Help for package DEM

Title:

The Distributed EM Algorithms in Multivariate Gaussian Mixture Models

Version:

0.0.0.2

Description:

The distributed expectation maximization algorithms are used to solve parameters of multivariate Gaussian mixture models. The philosophy of the package is described in Guo, G. (2022) <doi:10.1080/02664763.2022.2053949>.

License:

MIT + file LICENSE

Encoding:

UTF-8

RoxygenNote:

7.1.2

Imports:

mvtnorm

Suggests:

testthat (≥ 3.0.0)

Config/testthat/edition:

NeedsCompilation:

Packaged:

2022-05-14 07:00:18 UTC; GD

Author:

Qian Wang [aut, cre], Guangbao Guo [aut], Guoqi Qian [aut]

Maintainer:

Qian Wang <waqian0715@163.com>

Depends:

R (≥ 3.5.0)

Repository:

CRAN

Date/Publication:

2022-05-14 07:30:06 UTC

The DEM1 algorithm is a divide and conquer algorithm, which is used to solve the parameter estimation of multivariate Gaussian mixture model.

Description

The DEM1 algorithm is a divide and conquer algorithm, which is used to solve the parameter estimation of multivariate Gaussian mixture model.

Usage

DEM1(y, M, seed, alpha0, mu0, sigma0, i, epsilon)

Arguments

y

is a data matrix

M

is the number of subsets

seed

is the recommended way to specify seeds

alpha0

is the initial value of the mixing weight

mu0

is the initial value of the mean

sigma0

is the initial value of the covariance

i

is the number of iterations

epsilon

is the threshold value

Value

DEM1alpha,DEM1mu,DEM1sigma,DEM1time

Examples

library(mvtnorm)
alpha1= c(rep(1/4,4)) 
mu1=matrix(0,nrow=4,ncol=4) 
for (k in 1:4){
mu1[4,]=c(runif(4,(k-1)*3,k*3)) 
}
sigma1=list()
for (k in 1:4){
sigma1[[k]]= diag(4)*0.1
}
y= matrix(0,nrow=200,ncol=4) 
for(k in 1:4){
y[c(((k-1)*200/4+1):(k*200/4)),] = rmvnorm(200/4,mu1[k,],sigma1[[k]]) 
}
M=5
seed=123
alpha0= alpha1
mu0=mu1
sigma0=sigma1
i=10
epsilon=0.005
DEM1(y,M,seed,alpha0,mu0,sigma0,i,epsilon)
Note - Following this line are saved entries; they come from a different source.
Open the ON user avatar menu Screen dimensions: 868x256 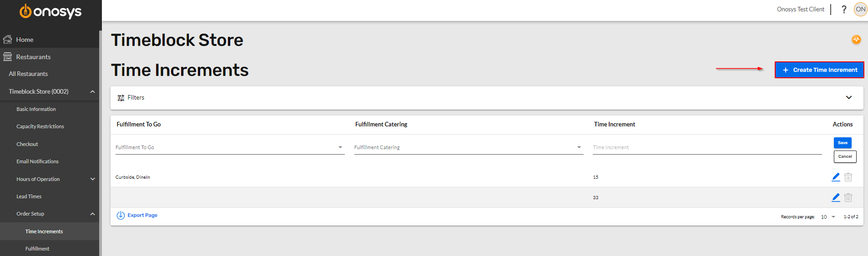(860, 9)
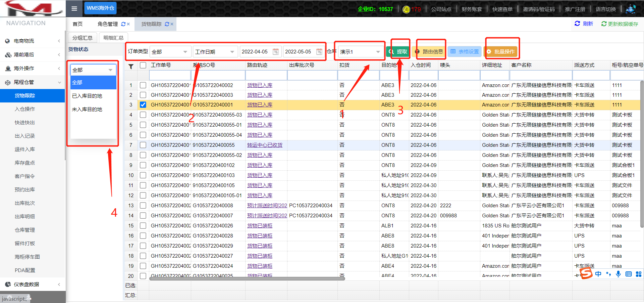Check the checkbox for row 7
Image resolution: width=644 pixels, height=303 pixels.
tap(143, 145)
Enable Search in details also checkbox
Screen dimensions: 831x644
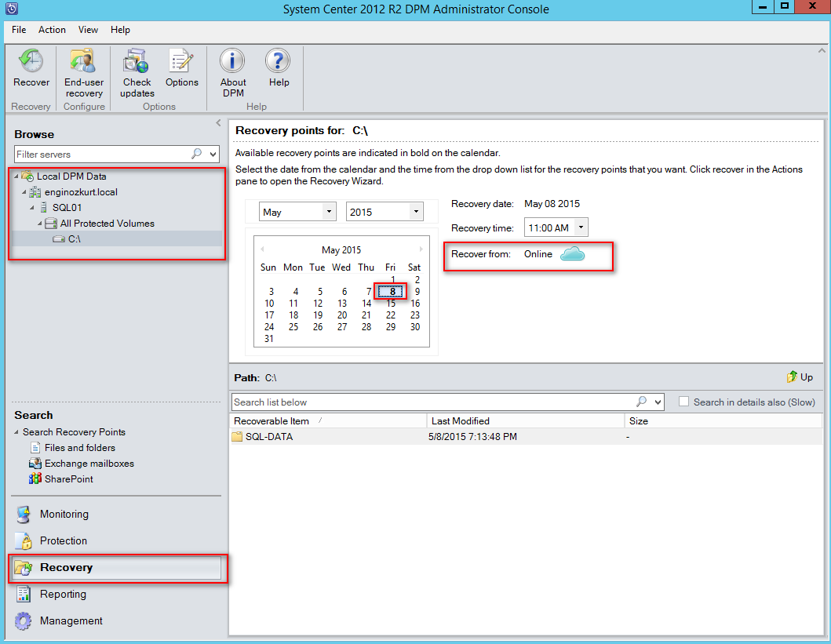tap(684, 402)
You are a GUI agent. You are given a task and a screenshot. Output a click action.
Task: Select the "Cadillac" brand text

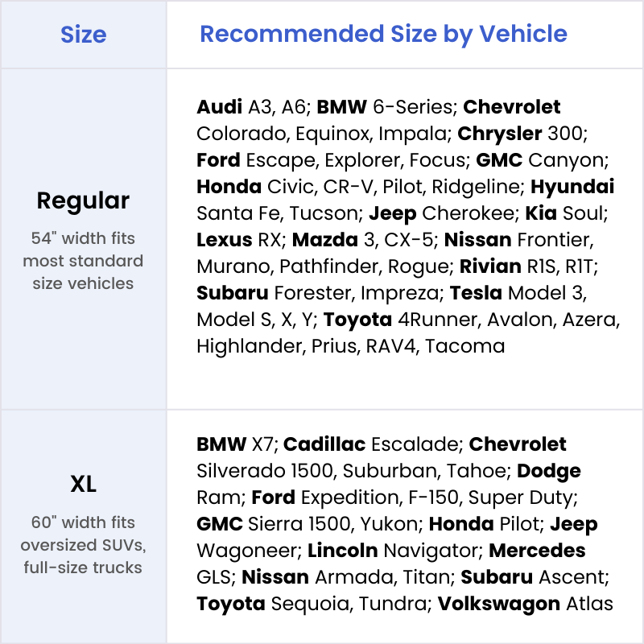(x=324, y=444)
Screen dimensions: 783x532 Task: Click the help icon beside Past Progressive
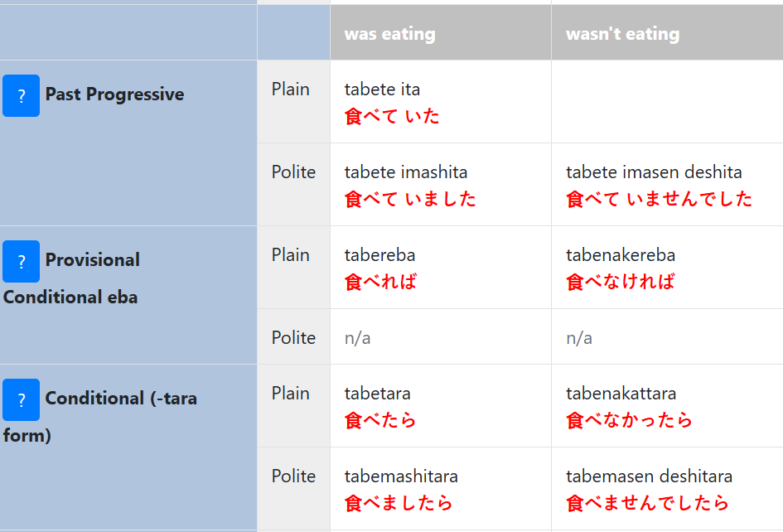pos(21,95)
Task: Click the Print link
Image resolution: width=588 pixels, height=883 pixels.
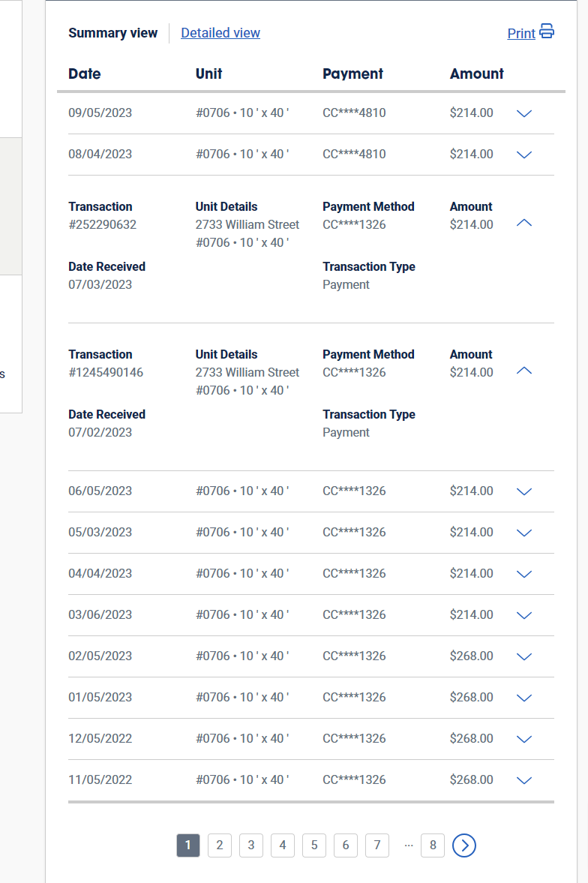Action: click(x=521, y=33)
The DEM2 algorithm is a one-step average algorithm in distributed manner, which is used to solve the parameter estimation of multivariate Gaussian mixture model.

Description

The DEM2 algorithm is a one-step average algorithm in distributed manner, which is used to solve the parameter estimation of multivariate Gaussian mixture model.

Usage

DEM2(y, M, seed, alpha0, mu0, sigma0, i, epsilon)

Arguments

y

is a data matrix

M

is the number of subsets

seed

is the recommended way to specify seeds

alpha0

is the initial value of the mixing weight

mu0

is the initial value of the mean

sigma0

is the initial value of the covariance

i

is the number of iterations

epsilon

is the threshold value

Value

DEM2alpha,DEM2mu,DEM2sigma,DEM2time

Examples

library(mvtnorm)
alpha1= c(rep(1/4,4)) 
mu1=matrix(0,nrow=4,ncol=4) 
for (k in 1:4){
mu1[4,]=c(runif(4,(k-1)*3,k*3)) 
}
sigma1=list()
for (k in 1:4){
sigma1[[k]]= diag(4)*0.1
}
y= matrix(0,nrow=200,ncol=4) 
for(k in 1:4){
y[c(((k-1)*200/4+1):(k*200/4)),] = rmvnorm(200/4,mu1[k,],sigma1[[k]]) 
}
M=5
seed=123
alpha0= alpha1
mu0=mu1
sigma0=sigma1
i=10
epsilon=0.005
DEM2(y,M,seed,alpha0,mu0,sigma0,i,epsilon)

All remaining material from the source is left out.